時間がどれほど経ったのかわからないが、やがてほのかも腕の中で深呼吸した。

「そんなに驚くとは思わなかった。もう大丈夫か?」
「驚くに決まってるよ・・・あーびっくりした・・」
「その涙は・・嫌なのか?それとも・・」
「泣いてる?わっ・・ホントだ。うわわ」

眼の前でぼろぼろと大粒の涙がほのかの頬を滝のように滑り落ちている。
夏はしばし悩んだが涙を拭い去るべく、指を伸ばしてそっと頬に触れた。

「好きになってくれるなんて思ってなかった・・から」
「待っててくれてありがとう、ほのか。けど一応返事、くれるか?」
「する。するに決まってるよ!付き合うしけっこんもする!絶対。」
「はぁ〜・・・よかった。断られたらマジで俺は後がないからな。」
「変なの。よりどりみどりでしょ?結婚相手なんてさ。」
「お前が言うな。知ってるだろ、俺はお前以外ほぼ塊にしか見えん。」
「かたまりは酷くない?!顔の判別くらいできるでしょ!?」
「判別できたってなぁ・・俺も悩んだが・・結局お前のおかげだな。」
「?・・・ほのか何にもしてないじゃないか。」
「なんにも言わずに待っててくれただろ。ずっと俺以外見向きもせずに。」
「ありゃ!?気付いてたの?・・嫌じゃなかった?」
「最初は途惑ったがお前に好かれるのだけは嫌じゃなかった。」
「そうかぁ・・・嬉しい。なっち、ありがとう。」
「こちらこそ・・ってああっ!」
「なっなになに!?今度はっ?」
「・・・いや、こっちの話だ。すまん、驚かせた。」
「どっちの話さ。わからないよ。」
「う・・いやその・・お前指の・・サイズっていくつだよ?」
「指?さぁ・・ほのか指輪しないからわかんない。」
「そうか・・そうだよな。俺としたことが。」
「???」

夏が問い詰められて告白したことは次の通り。以前指輪を購入してしまったこと。
ほのかに土産物を選んでいるとき、隣のショップで見掛けて目に留まったという。
指のサイズがわからず、適当にこれくらいと言って買ったものの渡せずにいたらしい。
いっそのこと結婚の申し込みをしてしまおうと思ったせいでハードルが上がったのだ。

「指輪がきっかけにしてもなんでいきなり結婚しようと思ったわけ?」
「・・指輪が呼んだというか・・『あ・これはほのかのだ!』と・・」
「へぇ?!・・それで?」
「中々言い出せずにいたが俺も好きだし、他の女とか有り得ないしで」
「はぁ・・そうなの・・」
「けどお前も興味ないとか言ってたし、断られるかもと思うとこれが」
「意外にヘタレだね、なっち。」
「それこそお前ならわかってるだろ?!俺はそういうのが苦手なんだ。」
「そうだねぇ・・別にヘタレでもオクテでも好きだけれどもさ。」
「だから俺はお前じゃないと・・面倒見切れない、だろ?」
「面倒見て欲しかったのか。よっしゃ、面倒見たげる。一生離さないよ。」
「男らしいな。お前のが余程男前だぜ。」
「そお?惚れ直す?!」
「あぁ、惚れ直す。何度でも。」

ほのかはまた恋の不思議と人生の妙を学んだ。夏の変化に気付かなかったのも
少々ショックだった。誰よりも見ていると思っていたから。
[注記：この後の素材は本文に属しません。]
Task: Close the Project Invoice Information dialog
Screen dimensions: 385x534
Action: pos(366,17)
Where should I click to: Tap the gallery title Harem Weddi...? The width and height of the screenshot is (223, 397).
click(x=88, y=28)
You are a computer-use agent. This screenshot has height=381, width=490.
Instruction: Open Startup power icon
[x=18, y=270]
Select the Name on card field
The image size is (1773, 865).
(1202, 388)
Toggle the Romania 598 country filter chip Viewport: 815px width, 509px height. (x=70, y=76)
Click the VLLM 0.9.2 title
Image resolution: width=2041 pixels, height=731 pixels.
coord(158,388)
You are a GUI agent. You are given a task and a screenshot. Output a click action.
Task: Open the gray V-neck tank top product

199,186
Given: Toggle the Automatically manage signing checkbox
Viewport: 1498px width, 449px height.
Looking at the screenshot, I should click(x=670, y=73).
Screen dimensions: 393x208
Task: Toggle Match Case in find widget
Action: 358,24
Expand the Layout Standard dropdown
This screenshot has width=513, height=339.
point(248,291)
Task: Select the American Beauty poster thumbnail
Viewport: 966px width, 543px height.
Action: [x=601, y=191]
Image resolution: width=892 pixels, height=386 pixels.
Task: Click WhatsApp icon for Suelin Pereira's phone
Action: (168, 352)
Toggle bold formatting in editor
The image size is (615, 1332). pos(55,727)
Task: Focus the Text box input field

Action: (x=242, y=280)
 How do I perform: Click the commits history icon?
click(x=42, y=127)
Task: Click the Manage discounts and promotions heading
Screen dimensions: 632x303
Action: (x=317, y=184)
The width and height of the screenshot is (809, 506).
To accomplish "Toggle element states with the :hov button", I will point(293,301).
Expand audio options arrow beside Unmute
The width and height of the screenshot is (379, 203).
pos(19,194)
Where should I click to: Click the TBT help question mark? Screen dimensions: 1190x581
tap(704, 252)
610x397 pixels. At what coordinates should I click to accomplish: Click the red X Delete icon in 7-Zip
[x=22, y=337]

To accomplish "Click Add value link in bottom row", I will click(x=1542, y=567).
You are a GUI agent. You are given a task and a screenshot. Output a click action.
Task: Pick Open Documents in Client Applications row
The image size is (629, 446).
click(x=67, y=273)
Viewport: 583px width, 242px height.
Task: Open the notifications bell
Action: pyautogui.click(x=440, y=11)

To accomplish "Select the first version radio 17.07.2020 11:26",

けれど・・・
意外でも唐突でも衝撃でもいいのだ。彼はほのかの選んだ男なのだから。
そして誰よりも自分を愛してくれる男でもあったのだと幸せと喜びを噛み締める。
結局サイズはワンサイズ大きかったので直すことになりはしたが式には間に合う。

「あぁでもこう・・恋人同士っぽくいちゃいちゃしたかったな。」
「・・・ずっとしてただろ?これからもすればいいじゃねぇか。」

もうすぐ新郎になる男の逞しい腕に手を添えて、ほのかは「そうだね」と頷く。
バージンロードを通って夏の手から指輪は渡され、ほのかもまた新婦となるのだ。











あまりいちゃついてない夏ほの。・・・のつもりですが?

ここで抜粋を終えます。